The Employment Appeal Tribunal (EAT) has upheld a tribunal’s decision (via reference to the European Court of Justice) that the Working Time Regulations 1998 (WTR) can be interpreted so that commission payments must be included when calculating holiday pay (British Gas v Lock [2015]). Although this is not yet definitive, with British Gas seeking to appeal the latest decision, it could lead to employees who are still not seeing these additional sums included in their holiday pay joining the thousands with pending claims for underpaid holiday.
Claims can only apply to the four weeks annual leave derived from the underlying European Working Time Directive. The additional 1.6 weeks UK leave deriving from the WTR can continue to be paid at ‘basic’ rates only.
This decision again confirms that it is no longer acceptable for EU derived holiday pay to reflect only basic pay. It should reflect ‘normal remuneration’ which can vary from case to case to include payments such as commission. However, voluntary overtime remains an area of uncertainty. Our advice is, if there is a sufficient degree of frequency or repetition to the overtime then employers should seriously consider reflecting it in holiday pay.
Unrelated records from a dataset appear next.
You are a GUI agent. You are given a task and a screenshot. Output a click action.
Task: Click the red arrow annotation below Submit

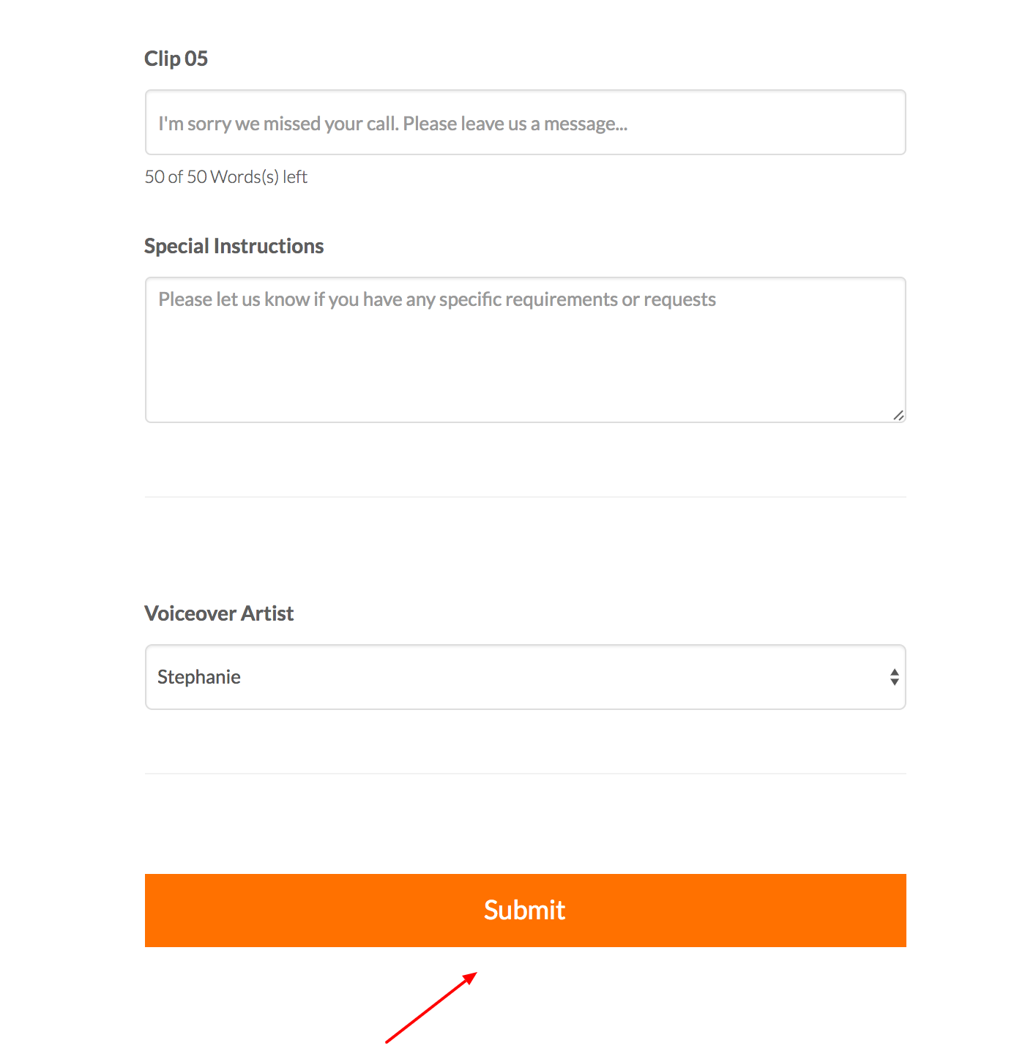[x=431, y=1007]
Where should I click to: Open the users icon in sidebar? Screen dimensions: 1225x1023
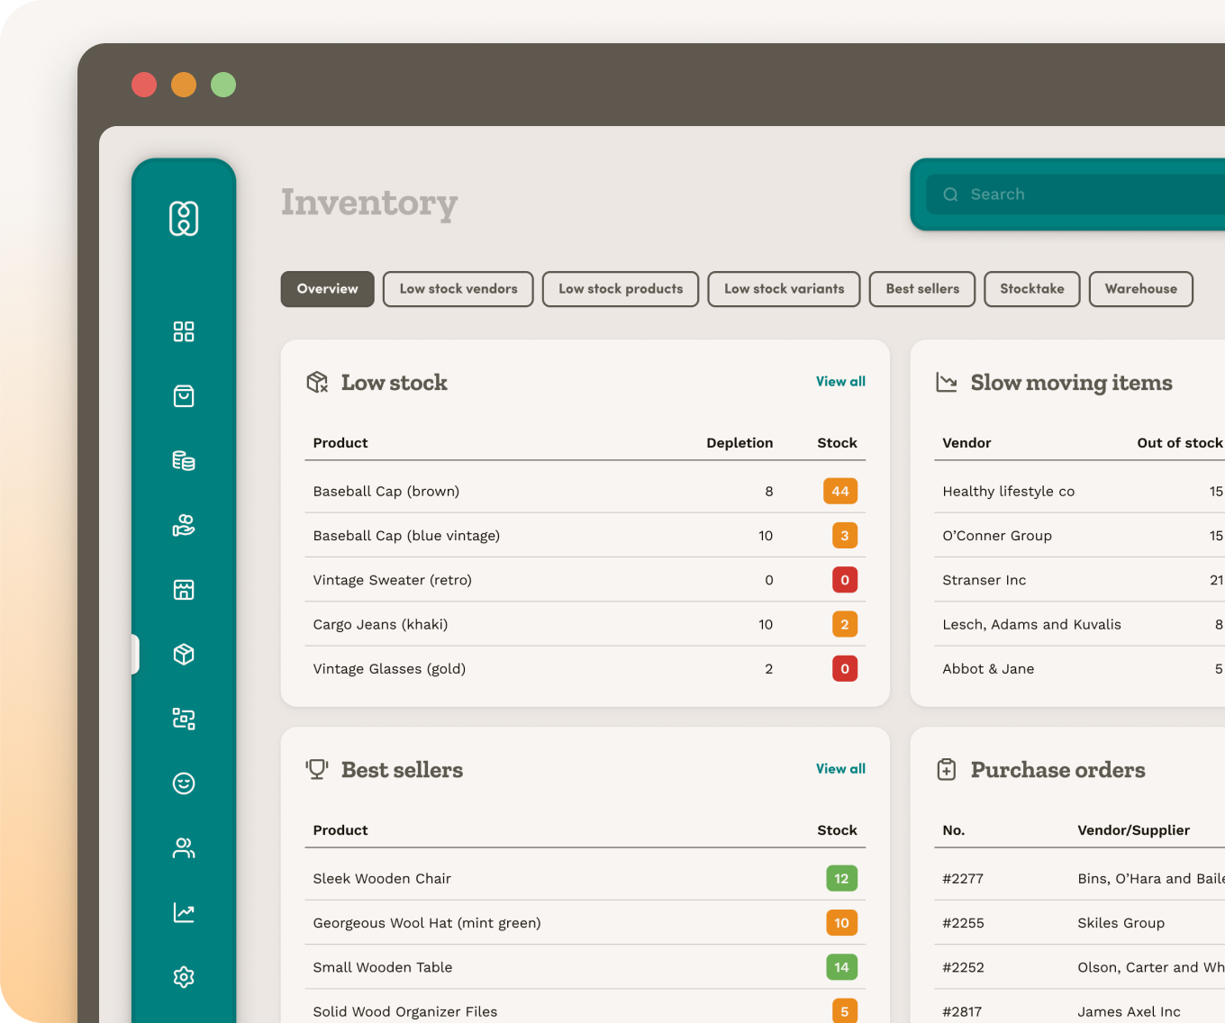[184, 848]
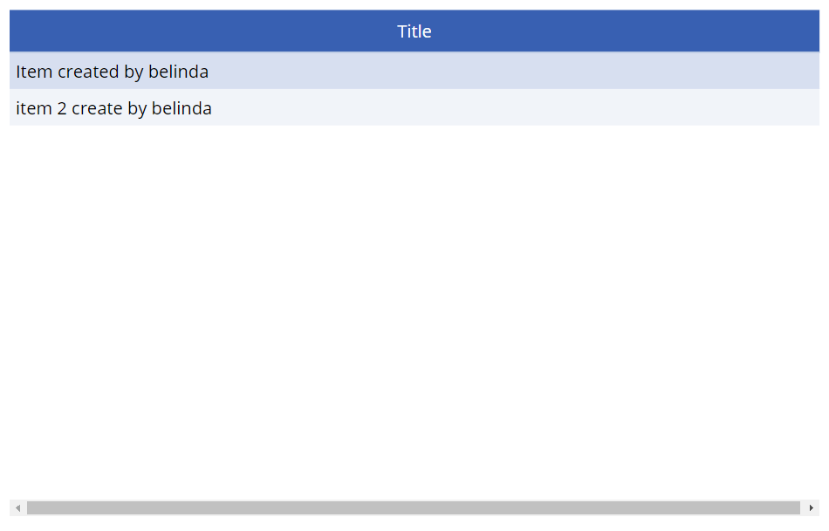The image size is (829, 531).
Task: Click the text "item 2 create by belinda"
Action: pos(113,108)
Previously a major concern has been to limit the risk of claims for back pay in respect of underpaid holiday which could arguably stretch back for significant periods. Back claims have now been restricted by the Deduction from Wages (Limitation) Regulations 2014. From 1 July 2015 a maximum of 2 years underpaid holiday is potentially recoverable.
Although this restriction is helpful, employers should carefully consider their current practice on holiday pay. If it does not reflect the decisions in Lock and other cases, practices and procedures should be amended to ensure holiday is paid at the correct rate.
Where holiday pay has not been correctly calculated we recommend assessing the risk and potential value of any claims. If the exposure to potential claims is high employers should seek legal advice.